Какой же он настырный! Догадываюсь, что мерцающий нахватался этого у меня, но мне-то от этого не легче!
— Только буду, Ир? — сам не ожидал от себя такого вопроса и что в моем голосе в этот момент прозвучит тоска, которой я раньше за собой не замечал.
— Хочешь сказать… — он взял меня за запястье, отвел руку от моего лица, придвинулся, чтобы склониться надо мной, и заглянул в глаза.
— Я не умею говорить о собственных чувствах, — признался я ему, — О чужих — сколько угодно. А о своих…

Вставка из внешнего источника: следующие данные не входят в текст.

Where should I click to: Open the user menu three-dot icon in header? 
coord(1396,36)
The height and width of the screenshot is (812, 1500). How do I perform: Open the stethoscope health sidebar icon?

Ир оборвал неприятный для меня разговор поцелуем. И на этой позитивной ноте мы окончательно помирились. Мерцающий понял, что мной двигало и, надеюсь, простил. А я дал себе слово, что в самом ближайшем будущем постараюсь преодолеть свои застарелые комплексы и рассказать ему, что же я на самом деле к нему испытываю. Ох, уже сейчас предвкушаю, как же это будет непросто!
Глава семнадцатая
Только те, кто захочет проснуться
Андрей
Минут через тридцать за нами пришли. Мы с Иром даже задремать по второму кругу не успели. Из кровати нас вытаскивал Пестрый в уже знакомом мне человеческом мерцании. Готов поспорить, со стороны это выглядело довольно забавно, когда мальчишка лет четырнадцати ровняет и строит двух здоровенных лбов, таких, как мы с Иром. По-моему, Ир не просто так сверкал на него своими желтющими глазищами. Он явно за все годы, проведенные им в университете, отвык от общества деда, потому и готов был броситься на него в любой момент. Но тот легко и непринужденно игнорировал любое проявление недовольства со стороны внука. И никак не желал проникнуться мыслью, что Ирка изрядно смущен тем, в каком виде его дед, пусть и в мальчишеском своем образе, нас с ним застал. Признаться, меня это тоже несколько смущало. Правда, в отличие от мерцающего, у меня уже был опыт подобных неожиданных и не особо желанных встреч с родителями моих прошлых пассий.